Une étude récente menée au Québec en 2019 auprès d'un échantillon de plus de 6000
répondants concluait que si le cout des billets était évidemment invoqué pour justifier le fait de ne pas assister à plus de spectacles, au plan statistique les deux des trois motifs les plus

importants étaient le " manque de temps » et le " manque d'intérêt » (Tableau 1, tiré des

données originales de Saire et al., 2020). Ces conclusions rejoignaient des observations

maintes fois relevées dans les enquêtes sur les pratiques culturelles menées par le ministère

québécois de la Culture et des Communications : ceux qui assistent à des spectacles ont une

propension à souhaiter en voir davantage, ce qui se traduit par une plus grande sensibilité à

l'assertion du manque de temps (Pronovost, 2017). Dans cette même étude récente, on peut noter qu'il y a une relation statistiquement significative à cette mention de " manque de

temps » avec la fréquentation du théâtre, de comédies musicales et de concerts de musique

classique, sorties gourmandes en temps; si la question avait été posée pour la fréquentation

des musées, on serait sans doute arrivé aux mêmes conclusions. Même si les 18-24 ans sont

concernés, c'est également le fait des personnes âgées de 25 à 44 ans, tandis que c'est deux fois moins le cas chez les personnes plus âgées. Les personnes sur le marché du travail, comme on le verra également pour l'index de stress temporel, sont parmi les personnes les plus sensibles au manque de temps. Or tout cela ressort nettement des analyses croisées : l'intensité de la participation culturelle est en relation directe avec l'accroissement de la mention de " manque de temps »
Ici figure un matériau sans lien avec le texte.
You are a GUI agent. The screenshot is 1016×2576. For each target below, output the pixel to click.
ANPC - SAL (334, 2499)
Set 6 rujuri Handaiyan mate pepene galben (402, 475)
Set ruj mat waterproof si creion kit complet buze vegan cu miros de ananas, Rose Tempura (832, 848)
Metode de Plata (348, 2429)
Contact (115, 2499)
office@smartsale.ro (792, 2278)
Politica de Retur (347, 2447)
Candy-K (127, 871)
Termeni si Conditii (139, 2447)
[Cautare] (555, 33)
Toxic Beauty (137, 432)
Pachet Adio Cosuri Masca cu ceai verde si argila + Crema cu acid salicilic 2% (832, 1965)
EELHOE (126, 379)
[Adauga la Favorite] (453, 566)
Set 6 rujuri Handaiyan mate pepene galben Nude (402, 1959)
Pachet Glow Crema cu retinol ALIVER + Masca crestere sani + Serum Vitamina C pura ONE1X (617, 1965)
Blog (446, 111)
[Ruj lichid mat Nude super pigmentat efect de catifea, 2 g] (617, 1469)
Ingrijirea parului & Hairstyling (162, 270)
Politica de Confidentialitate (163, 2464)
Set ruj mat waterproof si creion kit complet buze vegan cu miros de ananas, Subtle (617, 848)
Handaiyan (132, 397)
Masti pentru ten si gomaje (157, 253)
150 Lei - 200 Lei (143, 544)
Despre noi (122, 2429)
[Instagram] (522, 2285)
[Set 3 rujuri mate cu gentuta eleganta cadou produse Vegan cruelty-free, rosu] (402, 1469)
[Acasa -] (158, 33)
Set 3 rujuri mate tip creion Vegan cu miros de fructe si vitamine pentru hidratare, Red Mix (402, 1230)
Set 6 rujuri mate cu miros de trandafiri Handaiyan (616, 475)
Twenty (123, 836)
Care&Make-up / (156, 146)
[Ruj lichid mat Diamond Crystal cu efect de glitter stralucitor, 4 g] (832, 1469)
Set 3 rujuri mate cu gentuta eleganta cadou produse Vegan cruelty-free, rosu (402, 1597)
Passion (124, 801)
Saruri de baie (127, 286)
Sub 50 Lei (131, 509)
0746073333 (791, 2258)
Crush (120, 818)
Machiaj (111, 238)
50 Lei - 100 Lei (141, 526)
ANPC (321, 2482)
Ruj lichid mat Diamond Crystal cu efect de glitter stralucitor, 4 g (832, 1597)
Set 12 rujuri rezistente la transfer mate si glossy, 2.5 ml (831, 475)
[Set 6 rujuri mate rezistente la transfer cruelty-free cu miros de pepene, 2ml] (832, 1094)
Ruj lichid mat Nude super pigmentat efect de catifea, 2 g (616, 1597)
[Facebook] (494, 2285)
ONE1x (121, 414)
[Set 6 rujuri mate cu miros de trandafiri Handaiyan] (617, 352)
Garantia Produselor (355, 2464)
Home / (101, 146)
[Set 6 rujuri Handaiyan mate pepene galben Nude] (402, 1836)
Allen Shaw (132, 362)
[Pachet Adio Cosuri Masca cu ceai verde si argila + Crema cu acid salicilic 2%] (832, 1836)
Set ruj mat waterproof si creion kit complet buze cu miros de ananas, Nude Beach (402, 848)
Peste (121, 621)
et une invocation moindre du " manque d'intérêt ». Par exemple, dans l'étude de 2019, il y a

environ 5 % de plus de participants occasionnels à des spectacles que de non -participants, mais 15 % de plus de participants assidus que de non-participants qui invoquent ce manque de

temps, pratiquement l'inverse étant observé pour ce qui est de l'appel au " manque d'intérêt »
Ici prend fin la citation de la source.